Record excerpts:
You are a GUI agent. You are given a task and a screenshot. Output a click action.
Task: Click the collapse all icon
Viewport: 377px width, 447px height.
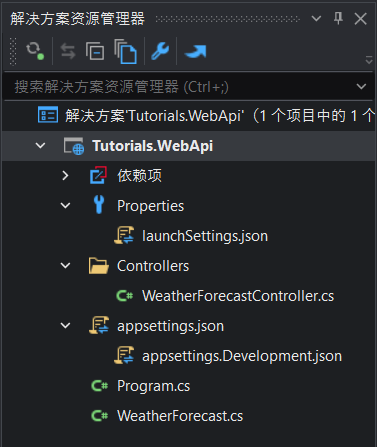[95, 51]
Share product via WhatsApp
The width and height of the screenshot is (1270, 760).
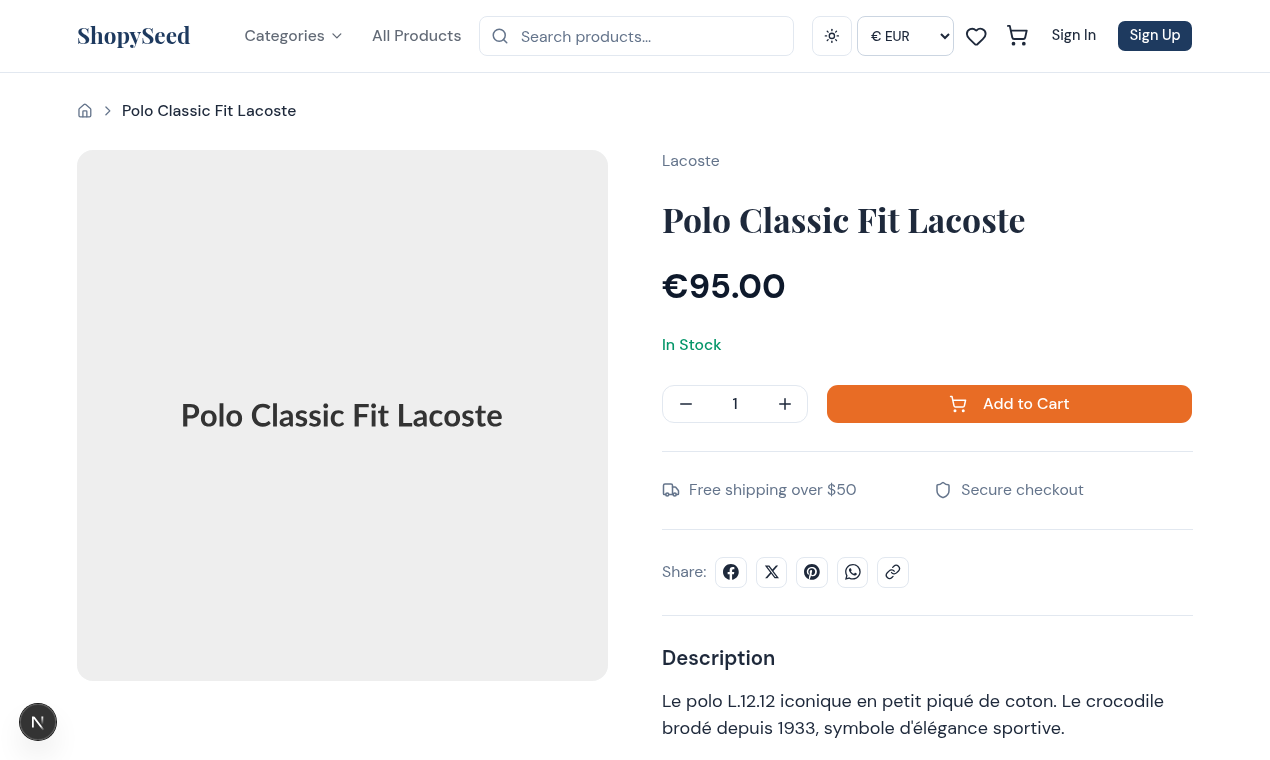click(852, 572)
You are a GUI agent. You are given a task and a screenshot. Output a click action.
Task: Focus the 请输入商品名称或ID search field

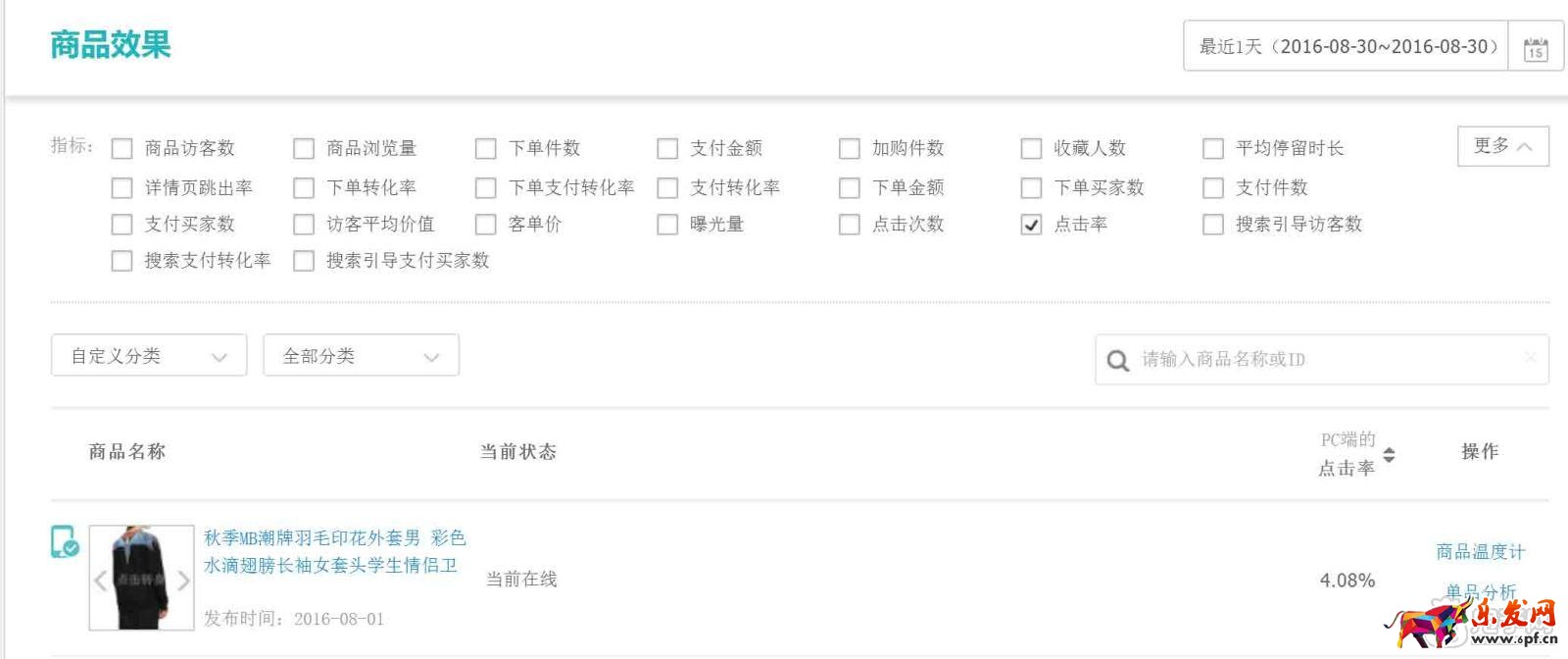coord(1322,360)
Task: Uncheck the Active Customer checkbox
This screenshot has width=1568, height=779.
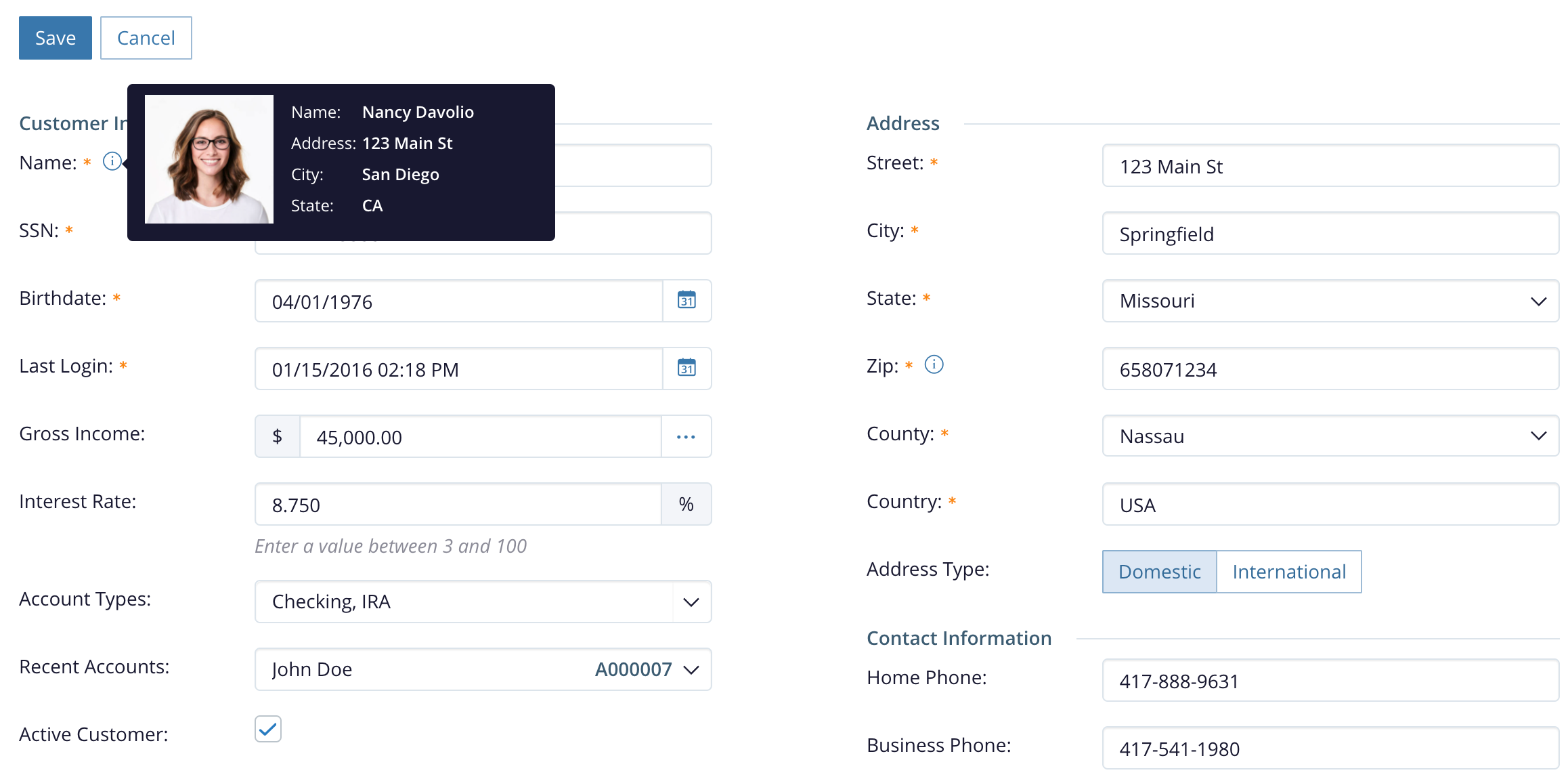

What this task involves: Write out every line of the material above, requests included, and add 47 to each number in the coordinates. Leave the pictures out.

Finished answer:
You are a GUI agent. You are given a task and a screenshot. Output a click action.
Task: Click the collapse all icon
Viewport: 377px width, 447px height.
[142, 98]
Share product via WhatsApp
The width and height of the screenshot is (1270, 760).
click(899, 619)
You are a GUI agent. You are given a task and a screenshot. Output a click action.
Task: Focus the 请输入商品名称或ID search field

coord(1369,407)
Task: Uncheck the Active Customer checkbox
This screenshot has width=1568, height=779.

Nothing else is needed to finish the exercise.